=== Begin Enclosure ===
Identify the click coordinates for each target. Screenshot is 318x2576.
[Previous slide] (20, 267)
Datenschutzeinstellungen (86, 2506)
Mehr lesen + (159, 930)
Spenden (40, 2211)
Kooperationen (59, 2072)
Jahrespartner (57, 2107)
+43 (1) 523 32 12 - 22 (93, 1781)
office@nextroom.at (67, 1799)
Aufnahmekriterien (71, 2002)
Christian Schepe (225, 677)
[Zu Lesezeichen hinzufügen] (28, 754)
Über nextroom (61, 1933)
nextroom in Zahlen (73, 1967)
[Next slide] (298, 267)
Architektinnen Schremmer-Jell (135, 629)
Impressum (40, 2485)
=== End Enclosure ===
Action item
Please reproduce the closing stretch of the records, from the line with "22 (93, 1781)" through the last line, exactly as it stands.

Result below
+43 (1) 523 32 12 - 22 (93, 1781)
office@nextroom.at (67, 1799)
Aufnahmekriterien (71, 2002)
Christian Schepe (225, 677)
[Zu Lesezeichen hinzufügen] (28, 754)
Über nextroom (61, 1933)
nextroom in Zahlen (73, 1967)
[Next slide] (298, 267)
Architektinnen Schremmer-Jell (135, 629)
Impressum (40, 2485)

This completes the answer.